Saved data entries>
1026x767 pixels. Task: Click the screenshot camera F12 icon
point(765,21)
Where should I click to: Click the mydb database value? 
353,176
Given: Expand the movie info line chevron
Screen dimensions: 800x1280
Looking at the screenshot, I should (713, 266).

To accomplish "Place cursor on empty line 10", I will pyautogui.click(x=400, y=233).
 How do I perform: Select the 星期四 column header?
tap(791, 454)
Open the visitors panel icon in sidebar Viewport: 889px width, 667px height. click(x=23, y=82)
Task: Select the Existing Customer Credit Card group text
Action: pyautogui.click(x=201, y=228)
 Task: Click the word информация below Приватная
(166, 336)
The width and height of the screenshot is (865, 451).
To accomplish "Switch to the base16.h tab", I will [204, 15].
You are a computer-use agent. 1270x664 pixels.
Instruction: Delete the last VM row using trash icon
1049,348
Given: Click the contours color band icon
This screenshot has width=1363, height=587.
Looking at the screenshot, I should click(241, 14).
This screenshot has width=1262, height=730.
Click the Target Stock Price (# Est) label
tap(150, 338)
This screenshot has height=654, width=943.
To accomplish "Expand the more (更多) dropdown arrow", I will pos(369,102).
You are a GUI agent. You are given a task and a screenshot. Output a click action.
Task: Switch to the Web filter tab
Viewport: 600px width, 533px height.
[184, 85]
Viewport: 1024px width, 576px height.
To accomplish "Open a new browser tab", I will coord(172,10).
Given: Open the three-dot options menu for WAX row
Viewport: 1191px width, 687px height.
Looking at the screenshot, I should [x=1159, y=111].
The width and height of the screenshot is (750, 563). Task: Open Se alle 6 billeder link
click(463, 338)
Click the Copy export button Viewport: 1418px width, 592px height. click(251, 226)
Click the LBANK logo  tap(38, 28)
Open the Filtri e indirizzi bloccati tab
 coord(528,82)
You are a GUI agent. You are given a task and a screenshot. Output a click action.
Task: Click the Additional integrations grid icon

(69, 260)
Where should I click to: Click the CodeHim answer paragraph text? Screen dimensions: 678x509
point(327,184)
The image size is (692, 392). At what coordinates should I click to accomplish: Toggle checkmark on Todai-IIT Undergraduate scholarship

What to do> Return, from the data above, each line in which the string "accomplish" appears.

Exercise result>
To accomplish "Place cursor on empty line 10", I will pyautogui.click(x=400, y=233).
To accomplish "Switch to the base16.h tab", I will [204, 15].
To accomplish "Expand the more (更多) dropdown arrow", I will pos(369,102).
To accomplish "Open a new browser tab", I will coord(172,10).
The image size is (692, 392). At what coordinates should I click to accomplish: Toggle checkmark on Todai-IIT Undergraduate scholarship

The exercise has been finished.